How to Get Started on Testosterone Therapy

Testosterone is a naturally occurring hormone that plays a broad role in the human body. This steroid hormone is responsible for the development of secondary sexual characteristics, and it influences bone density, muscle mass, fat distribution, and red blood cell production. When testosterone levels are consistently low, they can negatively impact energy, mood, and overall well-being. Initiating testosterone therapy requires careful evaluation and ongoing professional oversight to ensure safety and effectiveness.

Determining Eligibility and Need

The decision to begin testosterone therapy is medically complex and based on two distinct pathways: treating a diagnosed deficiency or pursuing gender-affirming care. Testosterone Replacement Therapy (TRT) is prescribed for hypogonadism, a condition where the body does not produce enough of the hormone. Symptoms of hypogonadism are non-specific and can include decreased libido, chronic fatigue, depressed mood, and reduced lean muscle mass.

To confirm the diagnosis, a physician requires multiple blood tests, specifically two morning measurements of total testosterone, since levels naturally peak in the early hours. A total testosterone level below 300 nanograms per deciliter (ng/dL) combined with clinical symptoms is often the threshold for diagnosis. Further blood work, including Luteinizing Hormone (LH) and Follicle-Stimulating Hormone (FSH), determines if the cause is a primary testicular issue or a secondary problem stemming from the pituitary or hypothalamus.

The second pathway is gender-affirming hormone therapy (GAHT), guided by established clinical protocols focused on the individual’s goals. These protocols emphasize informed consent, ensuring the patient understands the expected physical changes and potential risks of masculinizing hormone therapy. While a psychological evaluation may be part of the assessment, the focus is on the patient’s capacity to consent and readiness for the treatment’s effects.

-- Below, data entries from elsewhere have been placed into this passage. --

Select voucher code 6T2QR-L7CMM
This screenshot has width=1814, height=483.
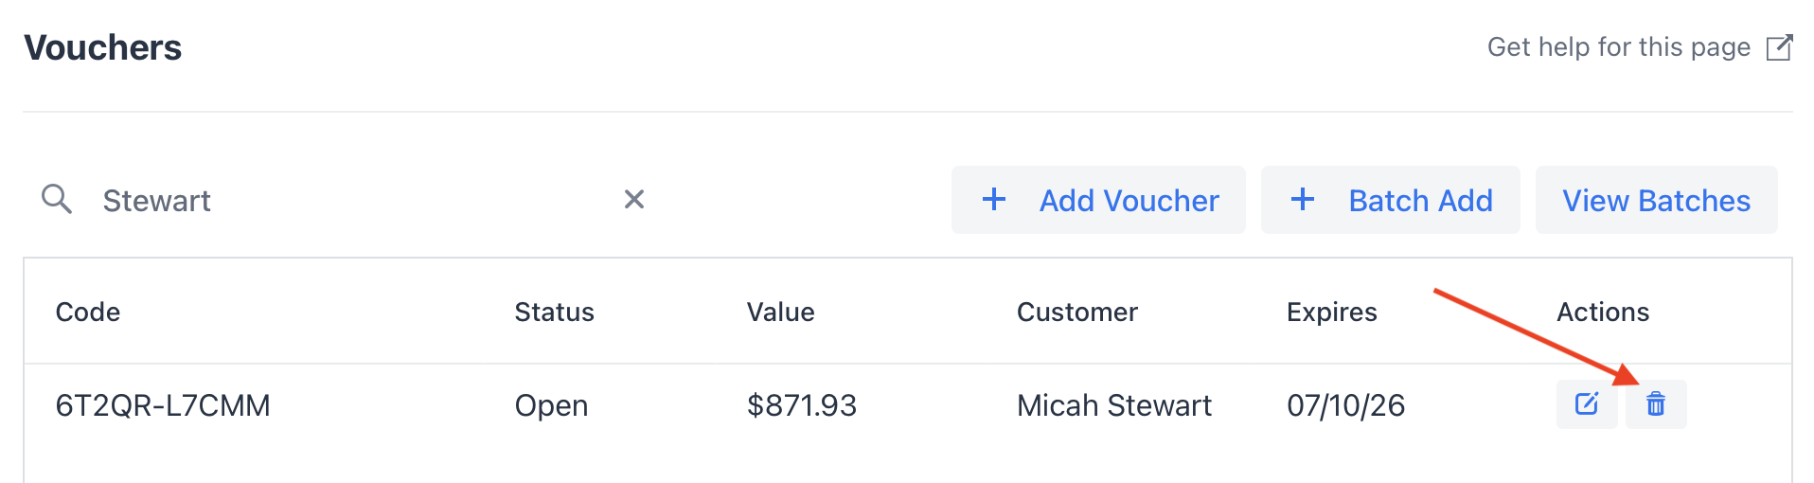[x=163, y=405]

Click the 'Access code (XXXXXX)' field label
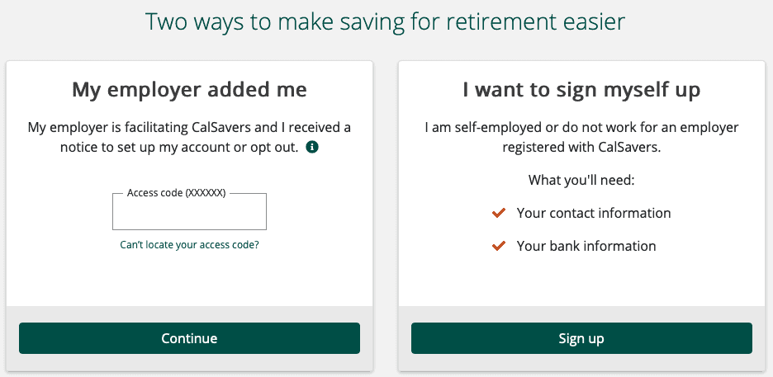176,193
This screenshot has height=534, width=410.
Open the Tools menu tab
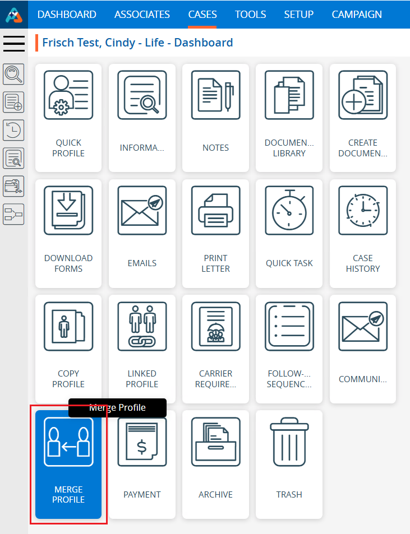[250, 15]
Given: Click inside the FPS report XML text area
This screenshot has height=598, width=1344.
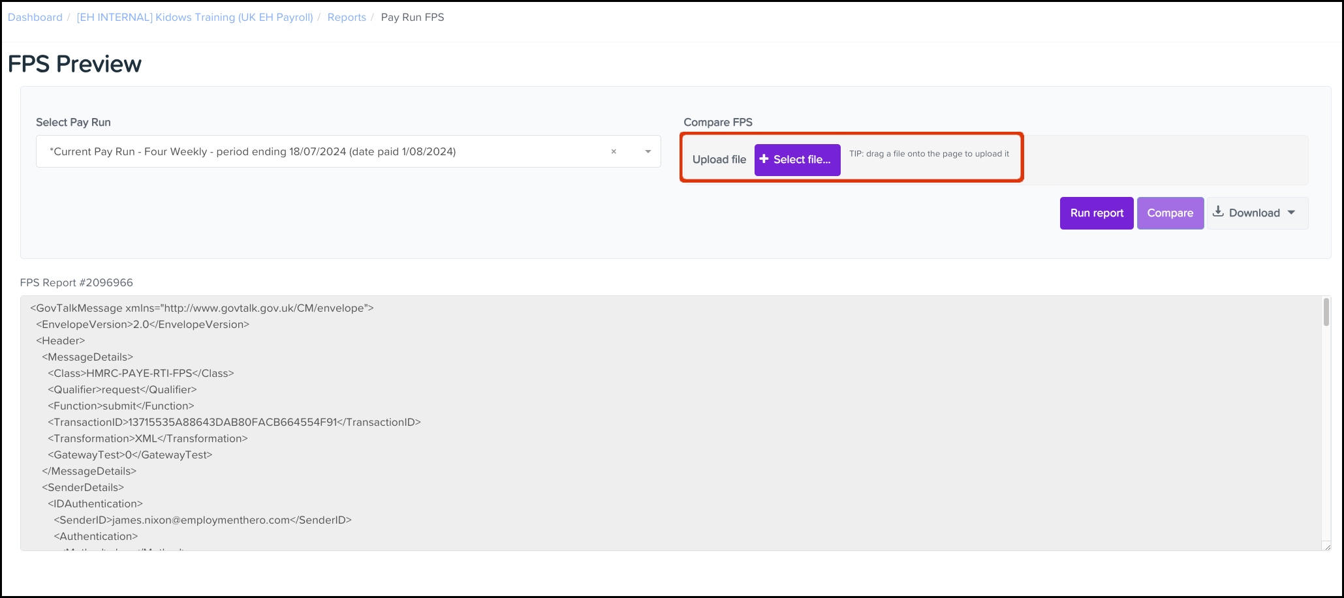Looking at the screenshot, I should pyautogui.click(x=653, y=424).
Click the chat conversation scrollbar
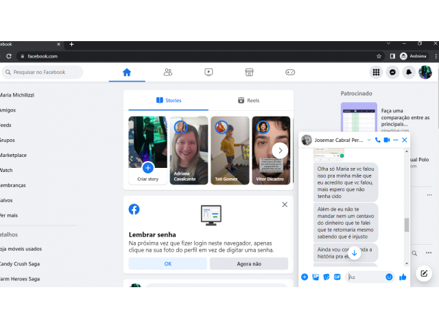 click(406, 225)
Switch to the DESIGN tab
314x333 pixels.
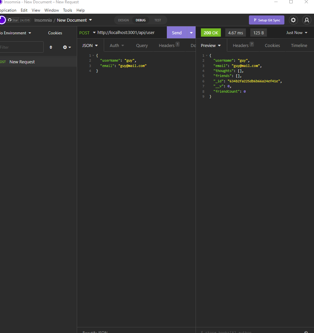coord(123,20)
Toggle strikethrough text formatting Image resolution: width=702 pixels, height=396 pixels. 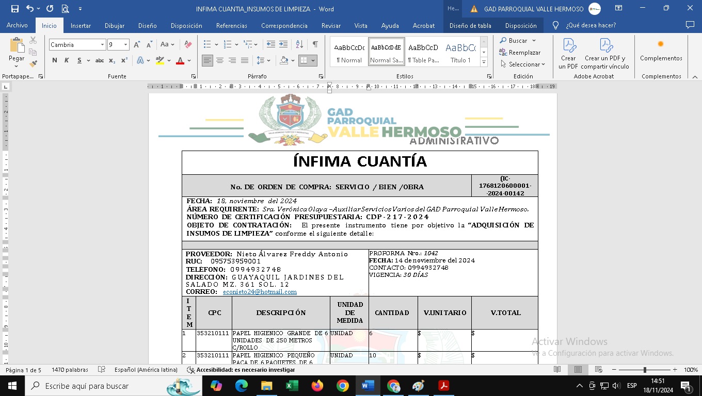tap(100, 61)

The Initial Steps to Obtaining a Prescription

The first practical step is securing a qualified healthcare provider, such as an endocrinologist, a urologist, or a primary care physician specializing in hormone management. During the initial consultation, the provider will conduct a thorough medical history and physical examination, which often includes a digital rectal exam for older patients.

Before a prescription is issued, baseline laboratory tests beyond the hormone panel are required to check for pre-existing conditions. A Complete Blood Count (CBC) is necessary to measure hematocrit and hemoglobin, as testosterone can increase red blood cell production, potentially raising the risk of clotting. A lipid panel and a comprehensive metabolic panel are also checked to evaluate cardiovascular health, liver, and kidney function. For men over 40, a Prostate-Specific Antigen (PSA) test is included in the baseline labs to screen for prostate issues before beginning therapy.

The informed consent process then follows, which is a formal discussion where the provider reviews all potential benefits, risks, and side effects of treatment.

Understanding Treatment Options

Testosterone therapy is available in several formulations, each with a unique administration method that impacts the patient’s experience and dosing schedule. Injections, administered either intramuscularly or subcutaneously, are a common and cost-effective option. These are typically given every one to four weeks, but the periodic dosing can lead to fluctuations in hormone levels, resulting in peaks shortly after the injection and troughs before the next dose.

Topical gels and creams are applied daily to the skin, offering a convenient, non-invasive option that generally provides more stable hormone levels throughout the day. A significant consideration with gels is the risk of transference, where the testosterone can accidentally pass to other people through skin-to-skin contact or shared fabrics. Patients must take precautions, such as covering the application site and washing their hands thoroughly.

Transdermal patches are another daily option, adhering to the skin and releasing the hormone slowly, but they can sometimes cause localized skin irritation at the application site. For patients who prefer minimal self-administration, testosterone pellets can be implanted under the skin, usually in the hip or buttocks area, during a minor in-office procedure. These pellets dissolve slowly, providing a consistent release of the hormone for three to six months, though dose adjustments are less flexible once implanted.

Monitoring and Adjusting Therapy

Testosterone therapy requires regular medical monitoring to ensure safety and optimize the dosage. After starting treatment, follow-up lab work is typically scheduled for two to three months, and again after any dose change, to confirm the testosterone level is within the therapeutic range. Once levels are stable and symptoms are managed, the monitoring frequency usually shifts to every six to twelve months.

Ongoing laboratory testing focuses on long-term safety, with a close watch on hematocrit and hemoglobin levels. If the hematocrit (the proportion of red blood cells in the blood) rises above 54 percent, it indicates polycythemia, which increases the risk of blood clots. In such cases, the dosage may need to be reduced or the patient may be advised to donate blood.

The provider will also regularly monitor the Prostate-Specific Antigen (PSA) level in older men to track prostate health, as testosterone can affect prostate tissue. Dosage adjustments are made based on a combination of laboratory results and the patient’s reported symptoms, such as changes in energy, mood, or libido.